Prior to this reporting period
The bushfire season started early, in September 2019. We acknowledge the terrible events and incredible efforts of our teams throughout the year.
In September, fires had significant impact on communities in New South Wales and Queensland. Fires continued to burn in both states, and by November, South Australia experienced its first major fire of the season, while a sleeper fire escalated in East Gippsland in Victoria. In December, fires continued to burn down much of the eastern seaboard, as well as major fires in South Australia and Western Australia. By the end of December, active bushfires were burning in five states.
Bushfire response in 2020
Critical aspects of our response
Central and state-level coordination
Red Cross’ National Coordination Centre worked with state-based incident management teams to deploy personnel based on needs in the field. These included GIS mapping officers, field psychologists and other vital support roles.
Coordinating well with federal, state and local authorities to meet humanitarian needs
In Victoria, Red Cross teams accompanied the Australian Defence Force as they evacuated people from Mallacoota and returned them home.

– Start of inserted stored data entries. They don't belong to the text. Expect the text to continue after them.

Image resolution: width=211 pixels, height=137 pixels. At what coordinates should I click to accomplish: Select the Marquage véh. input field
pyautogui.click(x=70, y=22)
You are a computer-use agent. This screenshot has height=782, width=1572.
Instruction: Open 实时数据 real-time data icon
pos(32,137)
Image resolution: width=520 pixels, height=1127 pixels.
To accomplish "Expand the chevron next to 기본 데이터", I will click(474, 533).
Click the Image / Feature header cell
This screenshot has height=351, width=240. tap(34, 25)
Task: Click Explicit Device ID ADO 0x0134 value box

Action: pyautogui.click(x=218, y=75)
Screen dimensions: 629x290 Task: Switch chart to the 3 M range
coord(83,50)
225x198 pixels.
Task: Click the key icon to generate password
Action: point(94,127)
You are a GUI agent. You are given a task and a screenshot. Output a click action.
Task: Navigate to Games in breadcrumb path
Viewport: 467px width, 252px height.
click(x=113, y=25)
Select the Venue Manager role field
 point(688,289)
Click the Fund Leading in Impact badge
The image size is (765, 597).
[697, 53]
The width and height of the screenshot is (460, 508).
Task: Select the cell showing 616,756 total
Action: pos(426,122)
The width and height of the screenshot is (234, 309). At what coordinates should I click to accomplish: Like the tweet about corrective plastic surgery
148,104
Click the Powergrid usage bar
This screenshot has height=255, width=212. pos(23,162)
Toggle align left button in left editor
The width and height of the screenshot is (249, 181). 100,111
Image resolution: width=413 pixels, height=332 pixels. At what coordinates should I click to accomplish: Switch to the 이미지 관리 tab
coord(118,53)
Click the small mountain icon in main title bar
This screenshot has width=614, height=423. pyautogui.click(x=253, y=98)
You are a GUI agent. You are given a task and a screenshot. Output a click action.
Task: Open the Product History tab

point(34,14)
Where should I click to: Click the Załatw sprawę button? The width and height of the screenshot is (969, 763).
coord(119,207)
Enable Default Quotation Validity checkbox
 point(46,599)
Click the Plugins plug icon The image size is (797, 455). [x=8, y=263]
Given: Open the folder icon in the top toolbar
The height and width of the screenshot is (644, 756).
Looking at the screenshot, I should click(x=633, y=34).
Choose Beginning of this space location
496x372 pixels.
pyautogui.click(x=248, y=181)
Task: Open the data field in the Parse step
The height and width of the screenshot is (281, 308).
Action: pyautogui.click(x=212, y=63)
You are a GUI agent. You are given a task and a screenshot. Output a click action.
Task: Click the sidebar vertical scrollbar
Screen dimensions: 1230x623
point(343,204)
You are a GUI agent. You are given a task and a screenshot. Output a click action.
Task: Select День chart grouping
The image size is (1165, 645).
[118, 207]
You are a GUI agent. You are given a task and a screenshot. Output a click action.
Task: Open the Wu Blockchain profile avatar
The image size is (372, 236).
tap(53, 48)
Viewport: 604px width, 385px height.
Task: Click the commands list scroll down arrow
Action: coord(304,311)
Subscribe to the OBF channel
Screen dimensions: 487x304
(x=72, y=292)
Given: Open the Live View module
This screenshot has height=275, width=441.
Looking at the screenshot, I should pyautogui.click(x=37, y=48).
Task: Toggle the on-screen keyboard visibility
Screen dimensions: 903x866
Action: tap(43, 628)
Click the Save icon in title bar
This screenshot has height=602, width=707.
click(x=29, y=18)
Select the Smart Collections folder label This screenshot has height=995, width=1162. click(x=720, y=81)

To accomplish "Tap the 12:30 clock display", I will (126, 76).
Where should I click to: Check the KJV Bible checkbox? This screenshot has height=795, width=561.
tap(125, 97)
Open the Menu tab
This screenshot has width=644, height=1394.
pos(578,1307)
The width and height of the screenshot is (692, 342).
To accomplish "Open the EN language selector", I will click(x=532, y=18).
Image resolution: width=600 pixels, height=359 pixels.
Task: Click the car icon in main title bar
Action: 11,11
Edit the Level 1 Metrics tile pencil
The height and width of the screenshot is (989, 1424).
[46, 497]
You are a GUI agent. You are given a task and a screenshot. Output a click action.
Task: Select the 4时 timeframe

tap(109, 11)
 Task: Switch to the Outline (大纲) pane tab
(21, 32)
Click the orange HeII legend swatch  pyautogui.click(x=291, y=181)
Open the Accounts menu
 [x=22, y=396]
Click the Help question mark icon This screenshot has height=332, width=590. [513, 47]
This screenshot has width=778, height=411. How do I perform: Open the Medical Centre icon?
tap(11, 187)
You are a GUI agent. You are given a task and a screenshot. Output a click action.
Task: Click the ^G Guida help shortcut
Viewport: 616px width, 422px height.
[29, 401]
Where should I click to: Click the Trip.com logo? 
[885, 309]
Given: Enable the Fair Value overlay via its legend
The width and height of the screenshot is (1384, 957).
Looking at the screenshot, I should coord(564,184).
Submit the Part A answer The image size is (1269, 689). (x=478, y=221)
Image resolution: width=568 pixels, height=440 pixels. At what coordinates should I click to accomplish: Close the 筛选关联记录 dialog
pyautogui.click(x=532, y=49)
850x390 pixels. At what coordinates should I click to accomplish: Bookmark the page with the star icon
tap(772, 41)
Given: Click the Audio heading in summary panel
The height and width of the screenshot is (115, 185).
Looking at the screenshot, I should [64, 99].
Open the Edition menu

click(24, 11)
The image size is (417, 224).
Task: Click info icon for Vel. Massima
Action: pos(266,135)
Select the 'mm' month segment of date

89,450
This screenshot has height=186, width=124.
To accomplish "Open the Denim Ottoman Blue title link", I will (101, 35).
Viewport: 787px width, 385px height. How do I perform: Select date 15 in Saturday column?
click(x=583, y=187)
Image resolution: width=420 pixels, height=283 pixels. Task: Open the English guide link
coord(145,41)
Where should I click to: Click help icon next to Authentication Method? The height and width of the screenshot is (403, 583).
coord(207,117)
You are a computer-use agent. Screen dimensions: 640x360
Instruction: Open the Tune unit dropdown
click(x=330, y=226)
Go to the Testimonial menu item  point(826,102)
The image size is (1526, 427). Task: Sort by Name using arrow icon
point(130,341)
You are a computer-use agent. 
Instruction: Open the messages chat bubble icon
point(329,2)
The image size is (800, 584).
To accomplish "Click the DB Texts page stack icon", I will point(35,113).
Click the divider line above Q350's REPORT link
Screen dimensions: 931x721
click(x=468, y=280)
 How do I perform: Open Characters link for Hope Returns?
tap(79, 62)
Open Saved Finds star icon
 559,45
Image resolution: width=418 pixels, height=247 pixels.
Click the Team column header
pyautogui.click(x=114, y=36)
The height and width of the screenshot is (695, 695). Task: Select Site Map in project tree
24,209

Our Register.Find.Reunite (RFR) service became a point of truth to learn the whereabouts of people who fled the fires and follow up with them.
In South Australia, we collaborated with SA Housing Authority, Disaster Recovery Ministries and community stakeholders to support people at relief and recovery centres, provide psychological first aid, provide the RFR service and offer training to local government and community staff.
In New South Wales, our volunteers worked with government agencies on community outreach and recovery, for the fires that continued to burn during the period as well as those from months before.
Trained volunteers living locally in Gippsland
When communities in Gippsland were completely cut off by fire, Red Cross volunteers living in those communities immediately mobilised to help. They provided psychological first aid, organised food from local venues for people who had to leave their homes, and informed external relief efforts.
Walking with Aboriginal and Torres Strait Islander communities
First Nations communities endured deep and unique losses from the fires – including sacred places, totems and songlines. They also face greater challenges accessing relief and recovery assistance. We have been coordinating with many communities as an integral part of our response and continue to walk with and learn from them on their journey of recovery.